Note that the idea is not to find an algorithm that orders the sequence, but one to tell me the optimal sequence of movements in terms of cost that organizes the sequence, you can make a copy and sort it to analyze the final position of the elements if you want, in fact we may assume that the list contains the numbers from 1 to n, so we know where we want to put each number, we are just concerned with minimizing the total cost of the steps.
We tested several greedy approaches but all of them failed, divide and conquer sorting algorithms can’t be used because they swap with no cost portions of the list and our dynamic programing approaches had to consider many cases.
The brute force recursive algorithm takes all the possible combinations of movements from i to j and then again all the possible moments of the rest of the element’s, at the end it returns the sequence with less total cost that sorted the list, as you can imagine the cost of this algorithm is brutal and makes it impracticable for more than 8 elements.
Our observations:
n movements is not necessarily cheaper than n+1 movements (unlike swaps in arrays that are O(1)).
There are basically two ways of moving one element from position i to j: one is to move it directly and the other is to move other elements around i in a way that it reaches the position j.
At most you make n-1 movements (the untouched element reaches its position alone).
If it is the optimal sequence of movements then you didn’t move the same element twice.
This problem looks like a good candidate for an approximation algorithm but that would only give us a good enough answer. Since you want the optimal answer, this is what I'd do to improve on the brute force approach.

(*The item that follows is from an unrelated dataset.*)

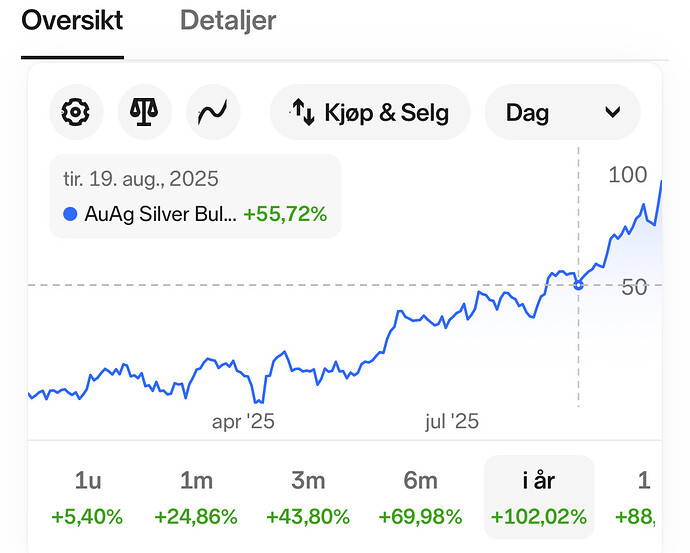Choose the 3m time range
Viewport: 690px width, 553px height.
(x=308, y=497)
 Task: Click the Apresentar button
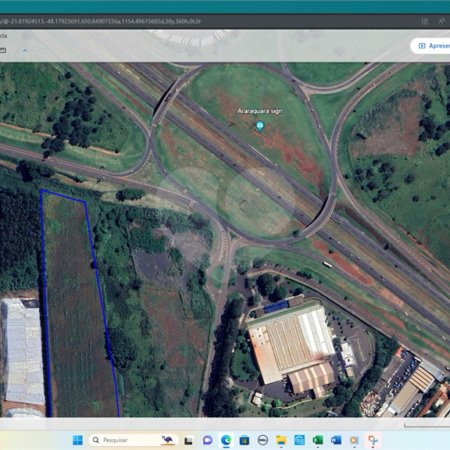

Instead of blindly trying every permutations, I'd use a backtracking approach that would maintain the best solution found and prune any branches that exceed the cost of our best solution. I would also add a transposition table to avoid redoing searches on states that were reached by previous branches using different move permutations.
I would also add a few heuristics to explore moves that are more likely to reach good results before any other moves. For example, prefer moves that have a small cost first. I'd need to experiment before I can tell which heuristics would work best if any.
I would also try to find the longest increasing subsequence of numbers in the original array. This will give us a sequence of numbers that don't need to be moved which should considerably cut the number of branches we need to explore. This also greatly speeds up searches on list that are almost sorted.
I'd expect these improvements to be able to handle lists that are far greater than 8 but when dealing with large lists of random numbers, I'd prefer an approximation algorithm.
By popular demand (1 person), this is what I'd do to solve this with a genetic algorithm (the meta-heuristique I'm most familiar with).
First, I'd start by calculating the longest increasing subsequence of numbers (see above). Every item that is not part of that set has to be moved. All we need to know now is in what order.
The genomes used as input for the genetic algorithm, is simply an array where each element represents an item to be moved. The order in which the items show up in the array represent the order in which they have to be moved. The fitness function would be the cost calculation described in the original question.
We now have all the elements needed to plug the problem in a standard genetic algorithm. The rest is just tweaking. Lots and lots of tweaking.